RECORDS FOR THE EXERCISE:
===

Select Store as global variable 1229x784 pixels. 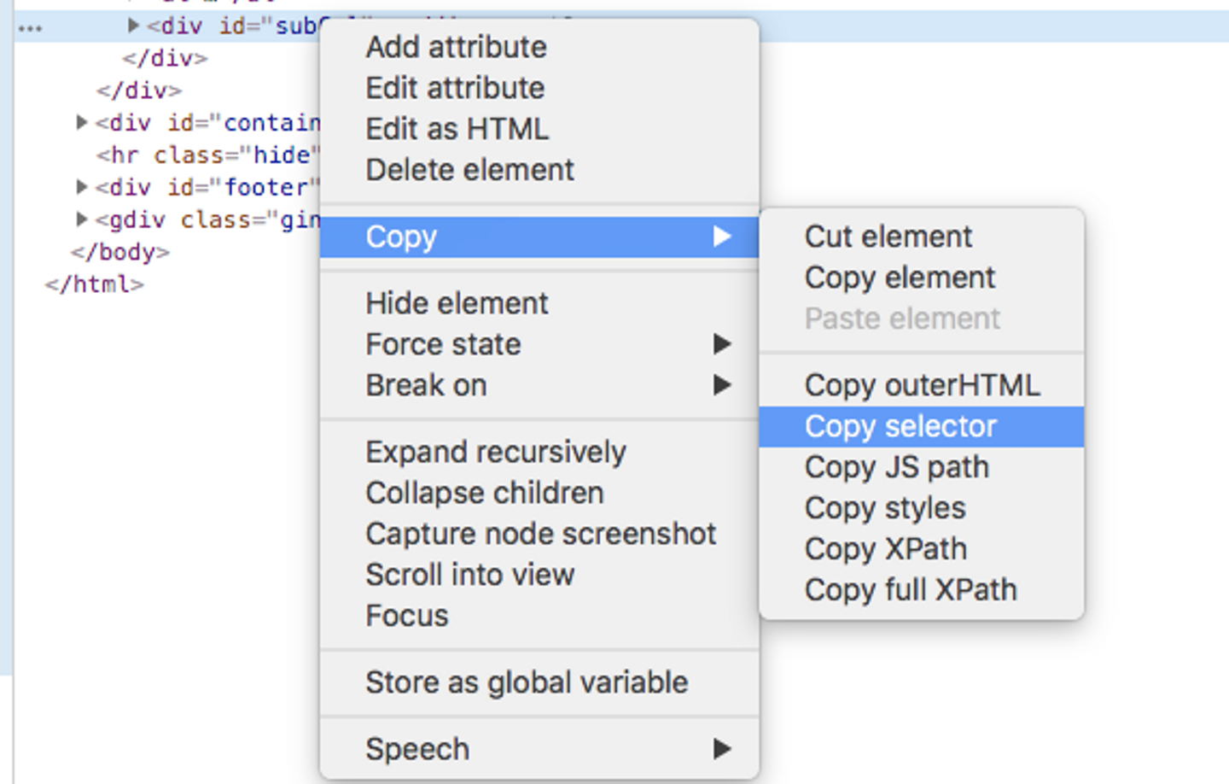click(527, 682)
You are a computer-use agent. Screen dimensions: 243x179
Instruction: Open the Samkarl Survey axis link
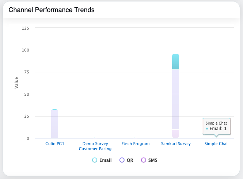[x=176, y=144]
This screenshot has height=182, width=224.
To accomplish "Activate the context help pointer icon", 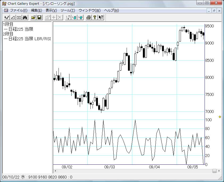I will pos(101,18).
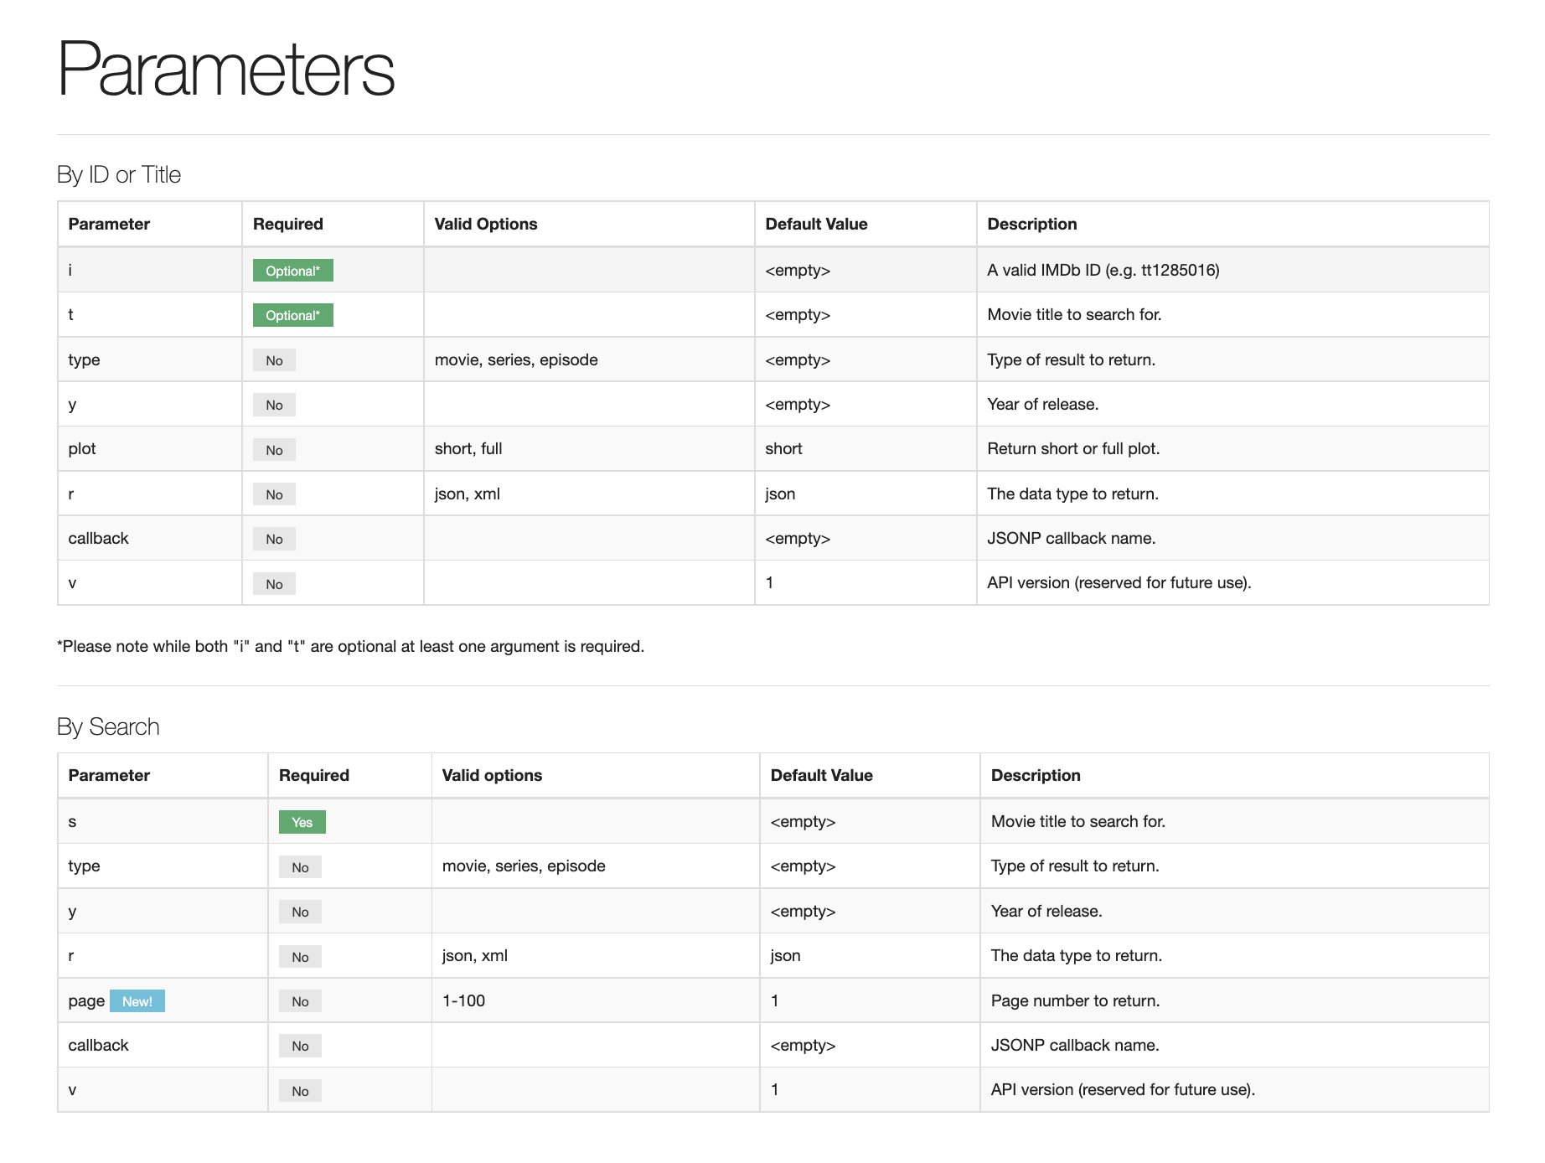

===

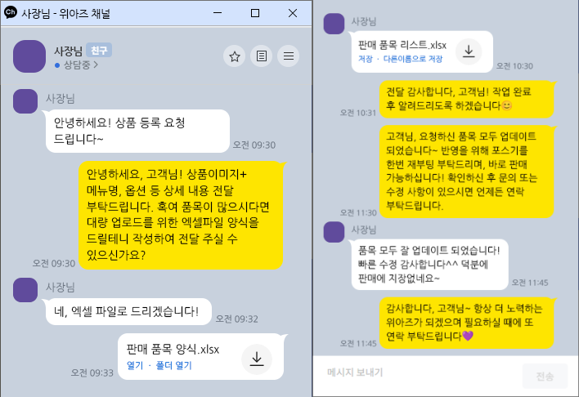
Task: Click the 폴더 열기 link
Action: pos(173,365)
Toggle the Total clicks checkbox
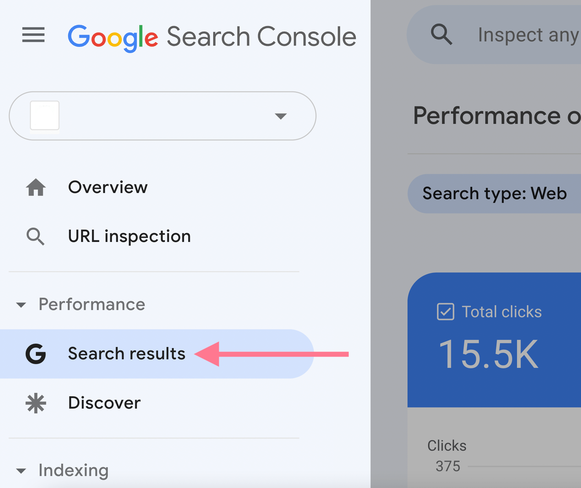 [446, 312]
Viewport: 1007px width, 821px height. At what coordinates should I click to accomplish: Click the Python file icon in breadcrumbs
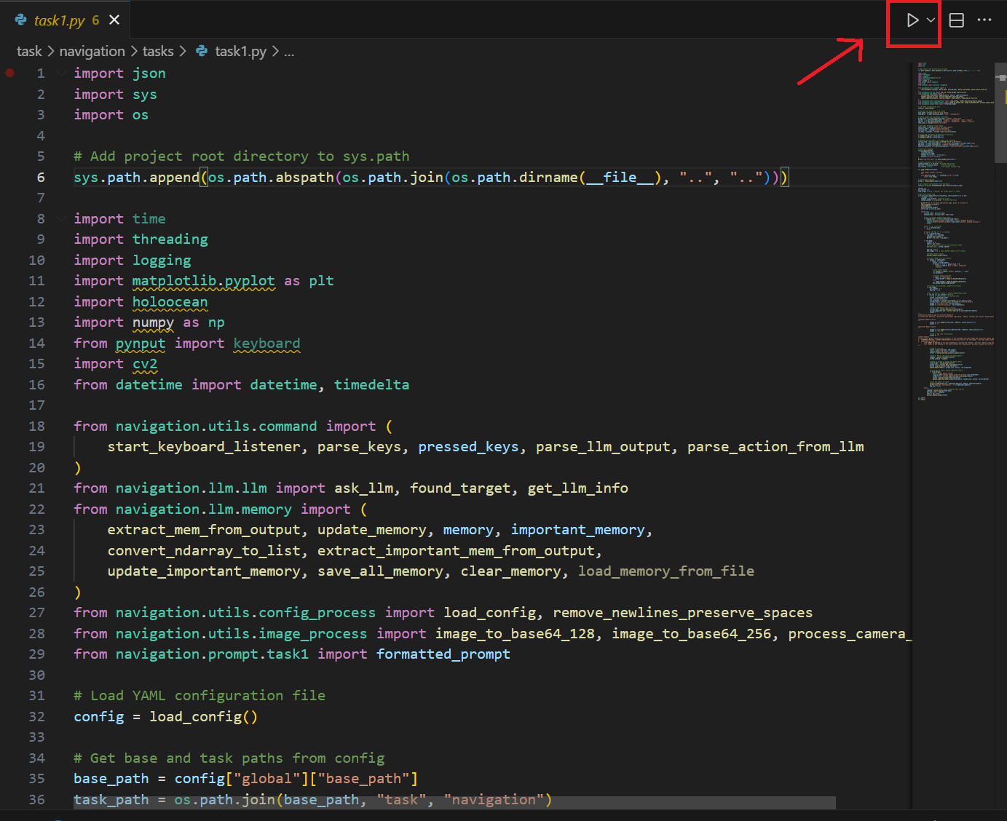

===

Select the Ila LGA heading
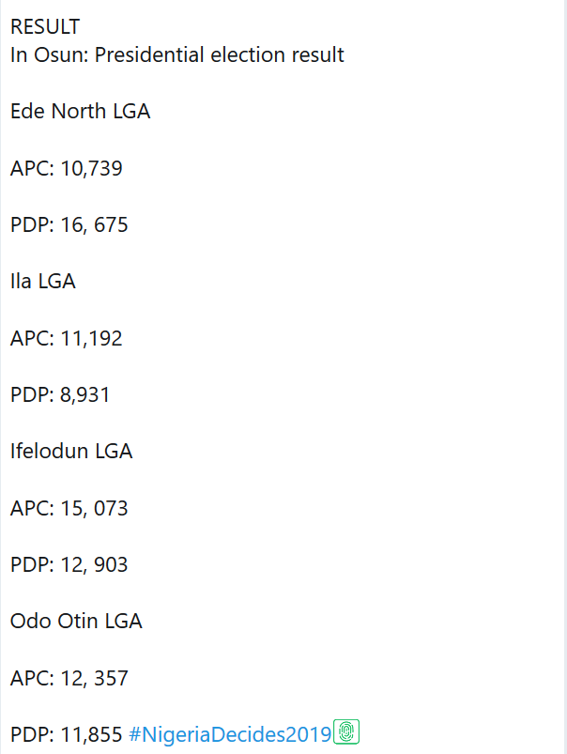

===

WHAT YOU HAVE TO DO:
Return exactly the stretch above whose first line contains "Toggle the Total clicks checkbox" and whose last line contains "Viewport: 1007px width, 821px", and nothing outside it. The pictures should not appear.

EXERCISE SOLUTION:
Toggle the Total clicks checkbox
 [446, 312]
Viewport: 1007px width, 821px height. At what coordinates should I click to accomplish: Click the Python file icon in breadcrumbs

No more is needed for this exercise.